Friday, November 4, 2016

Visionaries 2016 / Cornelia Parker

Cornelia Parker

Visionaries 2016: Cornelia Parker





T
he sculptor and installation artist was nominated by Louisa Buck for continuing to innovate and surprise after more than three decades

Art has no boundaries for Cornelia Parker, OBE. Over the past three decades, the Cheshire-born Turner-nominated artist has stretched bullets into lengths of wire, made drawings from rattlesnake venom, squashed a silver dinner service with a steam roller, sent a meteorite back into space and enlisted the army’s ammunition corps to blow up a garden shed.
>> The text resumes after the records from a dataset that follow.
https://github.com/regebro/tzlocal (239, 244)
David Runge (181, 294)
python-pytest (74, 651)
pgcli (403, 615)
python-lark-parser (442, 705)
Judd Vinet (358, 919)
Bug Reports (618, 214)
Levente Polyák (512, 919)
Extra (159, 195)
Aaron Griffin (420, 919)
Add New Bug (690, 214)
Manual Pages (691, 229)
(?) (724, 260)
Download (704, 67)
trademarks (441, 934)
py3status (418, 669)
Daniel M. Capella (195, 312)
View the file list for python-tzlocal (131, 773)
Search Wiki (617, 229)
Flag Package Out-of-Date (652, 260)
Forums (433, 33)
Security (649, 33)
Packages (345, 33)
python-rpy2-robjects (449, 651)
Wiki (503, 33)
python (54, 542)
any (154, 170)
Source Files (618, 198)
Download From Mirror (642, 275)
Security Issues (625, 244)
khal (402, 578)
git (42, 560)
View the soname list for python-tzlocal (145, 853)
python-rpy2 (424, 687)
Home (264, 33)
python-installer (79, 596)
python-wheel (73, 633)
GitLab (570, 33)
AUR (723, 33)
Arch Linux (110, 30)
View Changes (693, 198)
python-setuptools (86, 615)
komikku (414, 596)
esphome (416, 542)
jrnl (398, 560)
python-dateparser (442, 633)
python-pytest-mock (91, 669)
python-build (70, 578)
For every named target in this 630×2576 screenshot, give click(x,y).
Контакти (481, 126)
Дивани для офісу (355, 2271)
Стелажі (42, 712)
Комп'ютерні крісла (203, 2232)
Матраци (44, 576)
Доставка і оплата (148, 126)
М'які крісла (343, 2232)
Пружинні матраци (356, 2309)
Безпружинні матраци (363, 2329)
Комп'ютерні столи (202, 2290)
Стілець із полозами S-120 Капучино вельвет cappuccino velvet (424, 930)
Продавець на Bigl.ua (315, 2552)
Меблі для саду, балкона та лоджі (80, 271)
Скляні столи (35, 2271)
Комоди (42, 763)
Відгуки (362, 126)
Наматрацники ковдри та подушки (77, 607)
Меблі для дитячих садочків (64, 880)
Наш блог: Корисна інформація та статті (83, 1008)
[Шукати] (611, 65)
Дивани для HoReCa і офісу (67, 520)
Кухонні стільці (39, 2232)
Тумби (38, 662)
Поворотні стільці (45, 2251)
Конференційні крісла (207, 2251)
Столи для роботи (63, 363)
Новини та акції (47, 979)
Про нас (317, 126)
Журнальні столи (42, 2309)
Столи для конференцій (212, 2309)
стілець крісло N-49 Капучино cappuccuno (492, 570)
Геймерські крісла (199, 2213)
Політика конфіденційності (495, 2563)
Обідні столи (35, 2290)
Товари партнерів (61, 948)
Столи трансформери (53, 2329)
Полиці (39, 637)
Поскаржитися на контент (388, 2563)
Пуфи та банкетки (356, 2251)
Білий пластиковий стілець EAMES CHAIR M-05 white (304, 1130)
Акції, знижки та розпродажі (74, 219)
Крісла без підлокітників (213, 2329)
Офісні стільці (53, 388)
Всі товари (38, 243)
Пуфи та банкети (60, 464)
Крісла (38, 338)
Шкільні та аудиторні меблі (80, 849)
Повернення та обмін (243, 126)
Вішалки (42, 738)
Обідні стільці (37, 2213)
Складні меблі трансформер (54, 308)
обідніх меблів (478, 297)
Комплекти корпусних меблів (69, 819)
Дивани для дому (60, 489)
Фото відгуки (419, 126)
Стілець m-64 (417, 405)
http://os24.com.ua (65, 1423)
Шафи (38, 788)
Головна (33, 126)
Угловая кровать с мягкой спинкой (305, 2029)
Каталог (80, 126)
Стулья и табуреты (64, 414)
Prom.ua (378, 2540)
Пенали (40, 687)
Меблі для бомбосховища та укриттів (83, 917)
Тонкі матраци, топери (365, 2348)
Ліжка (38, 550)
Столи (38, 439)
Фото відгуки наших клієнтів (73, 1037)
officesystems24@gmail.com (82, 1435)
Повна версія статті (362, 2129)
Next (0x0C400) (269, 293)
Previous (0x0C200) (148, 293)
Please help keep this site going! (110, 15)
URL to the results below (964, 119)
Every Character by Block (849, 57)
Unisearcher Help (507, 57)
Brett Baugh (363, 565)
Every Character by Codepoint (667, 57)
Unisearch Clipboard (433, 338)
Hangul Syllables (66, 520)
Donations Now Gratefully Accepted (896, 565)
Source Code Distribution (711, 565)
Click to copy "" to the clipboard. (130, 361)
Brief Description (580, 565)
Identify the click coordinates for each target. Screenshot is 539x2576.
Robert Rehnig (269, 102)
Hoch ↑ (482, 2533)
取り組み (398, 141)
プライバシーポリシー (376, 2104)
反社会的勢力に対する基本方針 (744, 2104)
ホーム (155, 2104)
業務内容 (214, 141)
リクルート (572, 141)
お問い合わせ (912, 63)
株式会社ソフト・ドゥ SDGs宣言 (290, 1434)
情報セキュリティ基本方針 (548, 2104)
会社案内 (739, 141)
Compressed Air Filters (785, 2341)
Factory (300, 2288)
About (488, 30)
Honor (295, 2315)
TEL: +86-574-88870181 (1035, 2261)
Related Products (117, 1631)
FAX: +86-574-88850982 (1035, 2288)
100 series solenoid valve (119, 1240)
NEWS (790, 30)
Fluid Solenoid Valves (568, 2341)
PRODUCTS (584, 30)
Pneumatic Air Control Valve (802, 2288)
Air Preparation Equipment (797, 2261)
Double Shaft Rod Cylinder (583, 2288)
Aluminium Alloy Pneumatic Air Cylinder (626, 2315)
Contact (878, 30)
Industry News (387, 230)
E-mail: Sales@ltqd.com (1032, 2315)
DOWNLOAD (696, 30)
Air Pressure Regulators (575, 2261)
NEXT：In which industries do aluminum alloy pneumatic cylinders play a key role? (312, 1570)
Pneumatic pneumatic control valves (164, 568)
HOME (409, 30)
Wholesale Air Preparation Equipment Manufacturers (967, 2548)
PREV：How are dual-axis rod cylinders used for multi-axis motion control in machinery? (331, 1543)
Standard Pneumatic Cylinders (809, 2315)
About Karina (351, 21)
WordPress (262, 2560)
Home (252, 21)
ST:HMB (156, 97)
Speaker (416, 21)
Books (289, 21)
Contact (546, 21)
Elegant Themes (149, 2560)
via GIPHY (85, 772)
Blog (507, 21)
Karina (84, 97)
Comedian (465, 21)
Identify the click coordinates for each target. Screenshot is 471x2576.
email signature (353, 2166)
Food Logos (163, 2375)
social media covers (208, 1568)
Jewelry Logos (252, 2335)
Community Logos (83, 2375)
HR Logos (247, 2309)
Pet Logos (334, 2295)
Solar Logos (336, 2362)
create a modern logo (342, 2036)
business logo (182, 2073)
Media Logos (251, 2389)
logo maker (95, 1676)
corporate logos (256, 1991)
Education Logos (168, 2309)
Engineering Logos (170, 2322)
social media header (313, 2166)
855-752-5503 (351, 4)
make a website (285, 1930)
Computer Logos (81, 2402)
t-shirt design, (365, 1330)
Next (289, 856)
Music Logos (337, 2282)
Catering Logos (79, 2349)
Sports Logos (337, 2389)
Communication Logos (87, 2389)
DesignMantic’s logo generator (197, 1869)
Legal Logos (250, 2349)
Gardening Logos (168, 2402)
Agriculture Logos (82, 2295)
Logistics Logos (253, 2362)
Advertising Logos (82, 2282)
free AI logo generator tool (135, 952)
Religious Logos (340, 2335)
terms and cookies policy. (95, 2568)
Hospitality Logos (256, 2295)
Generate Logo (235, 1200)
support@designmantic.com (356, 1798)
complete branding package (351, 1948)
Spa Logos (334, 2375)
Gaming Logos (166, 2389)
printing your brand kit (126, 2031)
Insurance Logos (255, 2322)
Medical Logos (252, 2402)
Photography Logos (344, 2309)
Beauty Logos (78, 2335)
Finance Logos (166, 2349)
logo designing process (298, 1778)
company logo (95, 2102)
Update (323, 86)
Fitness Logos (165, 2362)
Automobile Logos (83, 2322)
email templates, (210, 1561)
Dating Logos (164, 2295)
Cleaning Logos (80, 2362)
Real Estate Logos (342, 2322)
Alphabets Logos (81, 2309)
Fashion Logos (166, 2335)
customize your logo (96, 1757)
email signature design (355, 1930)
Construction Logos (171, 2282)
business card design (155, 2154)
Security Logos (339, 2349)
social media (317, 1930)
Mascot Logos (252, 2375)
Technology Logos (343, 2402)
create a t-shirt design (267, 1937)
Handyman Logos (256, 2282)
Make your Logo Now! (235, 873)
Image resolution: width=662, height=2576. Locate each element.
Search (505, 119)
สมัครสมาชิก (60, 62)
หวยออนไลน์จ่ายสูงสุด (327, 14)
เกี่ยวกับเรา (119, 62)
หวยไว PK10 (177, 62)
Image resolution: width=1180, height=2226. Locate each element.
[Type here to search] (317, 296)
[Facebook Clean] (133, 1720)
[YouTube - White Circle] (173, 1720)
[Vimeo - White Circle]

Now she’s the first British artist to be commissioned to make a site-specific outdoor work for the Roof Garden of New York’s Metropolitan Museum of Art. Unveiled this April (19), it will remain in situ until October 31.
We say: Being invited to make her mark on top of the Met is further confirmation of Parker’s reputation as one of the most adventurous and innovative artists working today. The project is a closely guarded secret but, as she’s previously stretched a silver dollar to a wire that was the height of the Statue of Liberty, be prepared for something spectacular and utterly unexpected. As the Met’s Sheena Wagstaff says, "Cornelia’s insatiable curiosity often leads her into difficult cultural territories, but the results are never less than provocative and surprising."
She says: "I always think of New York as Europe on steroids, so I’m celebrating American culture, but through European eyes. I’ll make something that adds to the view."
Look out for: Parker’s 13m-long embroidery of the Wikipedia page for the Magna Carta. Stitched by over 200 individuals, including Jarvis Cocker and Edward Snowden, it’s currently touring the UK, while a work made from the bricks of a row of houses that fell off the White Cliffs of Dover is showing at the Centre Pompidou-Metz until September. Parker has also been working with Nobel Prize-winning physicist Kostya Novoselov to make graphene – the thinnest and strongest known material in existence – using graphite from drawings by Blake, Constable and Turner. Now she’s been made an honorary professor at Manchester University, you can expect more trans-disciplinary extravaganzas.